REQUIREMENTS - Please reproduce the stretch of records from the line containing "You are a computer-use" through the line containing "[x=471, y=191]", shifting every coordinate in the answers up by 111. Leave the pictures out.

DATASET RECORDS -
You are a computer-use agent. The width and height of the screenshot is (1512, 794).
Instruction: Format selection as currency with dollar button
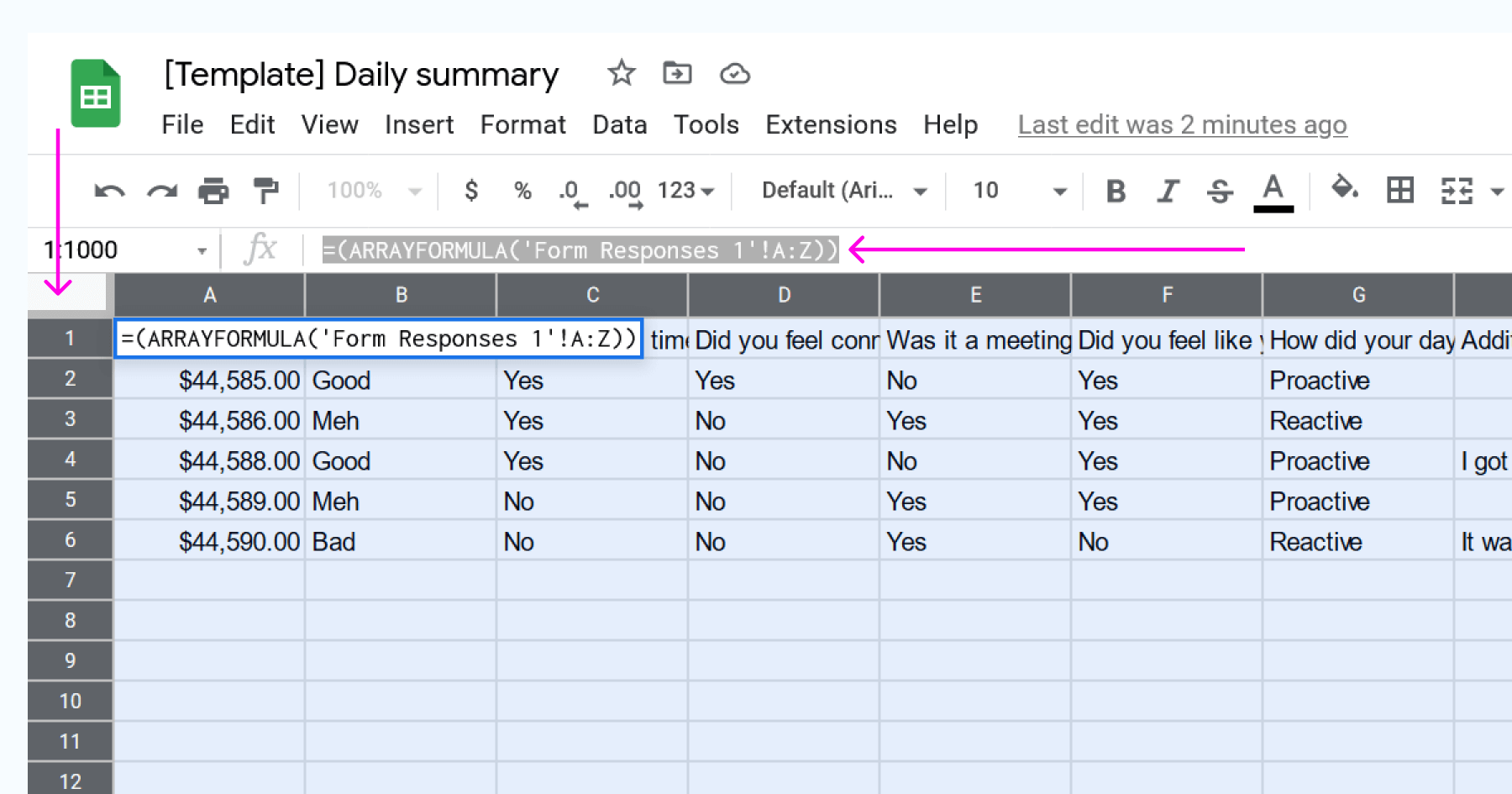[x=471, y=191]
--
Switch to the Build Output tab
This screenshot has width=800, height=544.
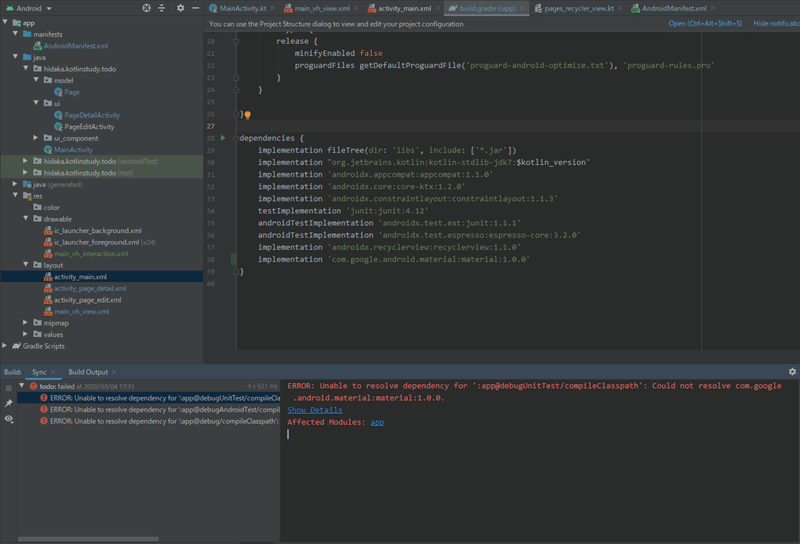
...
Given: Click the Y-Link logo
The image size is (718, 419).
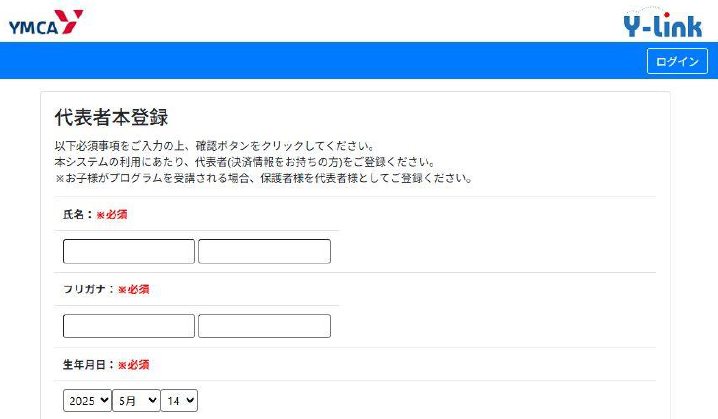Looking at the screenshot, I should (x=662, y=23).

TASK OUTPUT -
You are a computer-use agent. The width and height of the screenshot is (1512, 794).
Instruction: Format selection as currency with dollar button
[x=582, y=302]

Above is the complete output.